LITA.co a une culture d’entreprise très engagée et militante, la proposition de The Good Company a donc immédiatement fait écho à notre ADN qui est de venir casser les codes et porter haut et fort notre message. En tant qu’acteur financier, on attend peut-être de nous plus de mesure ou de tradition, pourtant c’est l’aspect manifestation et militantisme du message qui nous a plu dans cette proposition. La Place de la Bourse reste un symbole très fort de la finance, le lieu était tout trouvé pour interpeller les gens assistant à l’opération. Il fallait que nous nous retrouvions face à un symbole de la finance d’hier dans l’imaginaire collectif pour porter un message d’une finance de l’après. Comme un peu un pied de nez, mais aussi une forme d’évolution entre hier et demain.
Nous avons obtenu beaucoup de retour sur les réseaux sociaux, en presse aussi, ce qui nous fait dire que le volet notoriété a bien fonctionné.
Votre pouvoir d’achat est un pouvoir d'action. ✊?Il est temps d’investir (dans) le monde dans lequel vous voulez…
Publiée par LITA.co France sur Mercredi 8 juillet 2020
En utilisant les codes visuels de la fonction Shop d’Instagram, ainsi que des clean tags pourvus de QR Code, à qui vous adressez-vous et quel message souhaitiez-vous transmettre ?
L-N.Z. : Nous avons détourné la fonction Shop d’Instagram sur les canaux digitaux pour toucher le grand public en entrant par le biais de la consommation. Pour pouvoir acheter responsable et/ou made in France, il faut financer ces entreprises pour qu’elles puissent exister. Avec ces visuels, nous voulions créer un pont entre la consommation responsable et l’investissement responsable, d’où notre message : « Investissez (dans) le monde dans lequel vous voulez vivre » https://fr.lita.co/l-investissement-qui-fait-du-bien. Vivre, et donc consommer. C’est une démarche très mass market pour vulgariser et simplifier le message de l’investissement afin que tout le monde puisse être touché et le comprendre.

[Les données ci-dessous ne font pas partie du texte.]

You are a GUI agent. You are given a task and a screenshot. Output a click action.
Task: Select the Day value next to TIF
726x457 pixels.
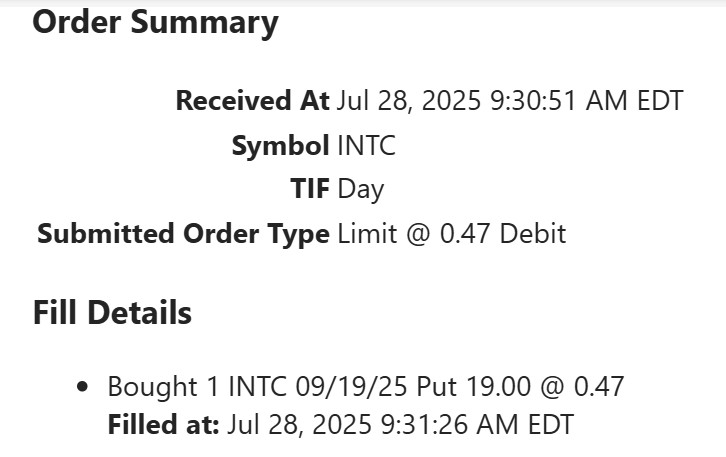click(361, 189)
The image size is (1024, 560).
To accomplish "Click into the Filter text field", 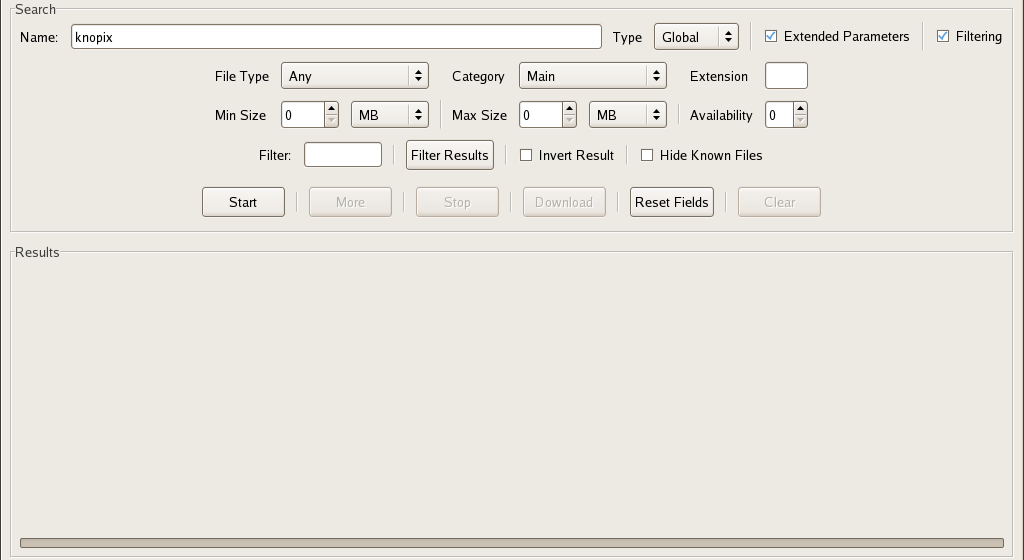I will pyautogui.click(x=343, y=155).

L’opération de guérilla marketing quant à elle avait plus une vocation identitaire, statutaire de LITA.co et portait notre engagement et notre vision sur la finance dans sa globalité. Nous avons utilisé la symbolique forte de la Bourse pour présenter cette finance au monde. Avec les QR Code nous avons créé une sorte de Bourse à ciel ouvert où les passants pouvaient directement apercevoir les entreprises actuellement en levée de fonds et investir sur place.

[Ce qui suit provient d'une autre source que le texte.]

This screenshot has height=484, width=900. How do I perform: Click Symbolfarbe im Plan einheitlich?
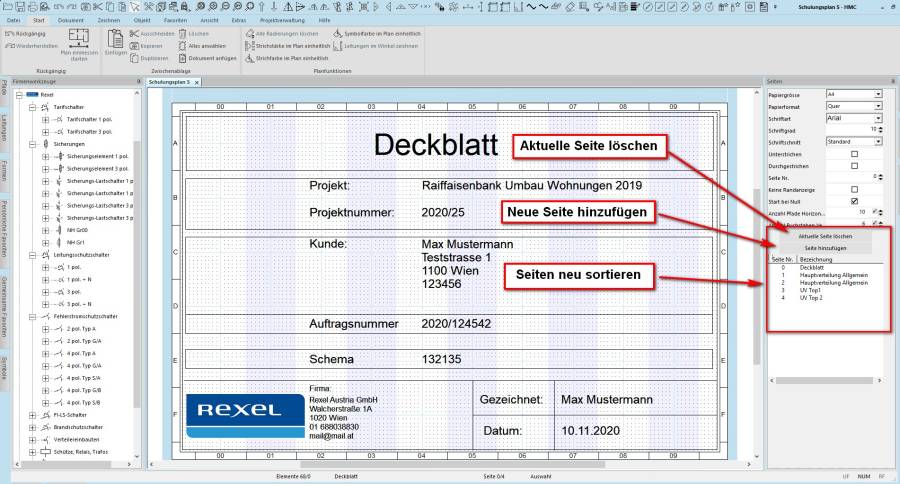[382, 33]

Il s’agissait de donner un aperçu de la finance de demain : innovante, digitalisée, facile d’accès et transparente, avec une campagne utilisant les codes digitaux actuels. Ce qui la rendait d’autant plus pertinente.
Comment voyez-vous le secteur de la fintech solidaire évoluer dans les années à venir ?

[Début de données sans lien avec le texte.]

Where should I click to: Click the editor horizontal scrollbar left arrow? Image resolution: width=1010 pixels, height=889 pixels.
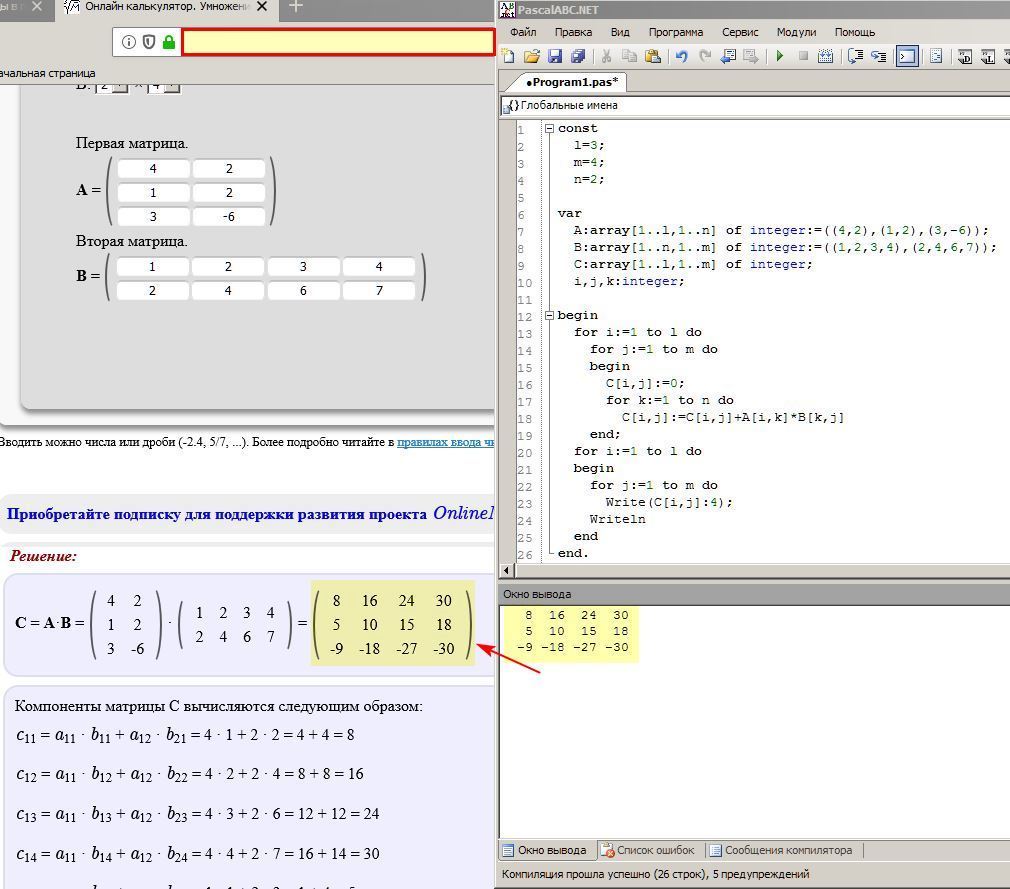(507, 570)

L-N.Z. : Le secteur a de belles années devant lui. Cette année, et encore plus avec les différentes crises que nous avons traversés et traversons, notre activité a véritablement fait sens. Cela va sans doute continuer, car la situation économique et sanitaire ne va pas se régler du jour au lendemain. Nous arrivons à un moment riche de ruptures où notre activité est plus que nécessaire. Notre vision est très positive sur l’avenir et la pertinence de nos actions.
Il y aura de plus en plus d’acteurs de la fintech solidaire, nous l’appelons de nos vœux, car nous souhaitons que cela devienne la norme, plutôt qu’une alternative. La fintech est innovante et s’adapte aussi aux usages et aux habitudes de consommation digitale. En simplifiant au maximum son usage, on peut la décloisonner et la rendre plus inclusive.
Question traditionnelle de la rubrique Parole d’annonceur : quel est le secret d’une relation annonceur-agence réussie ?
L-N.Z. : Côté annonceur, je dirais une communication honnête, mais aussi bienveillante pour que tout le monde travaille dans de bonnes conditions. Et du côté agence : faire un travail de compréhension des besoins, de l’ADN et de la culture du client. Ce qui demande un travail de personnalisation en amont.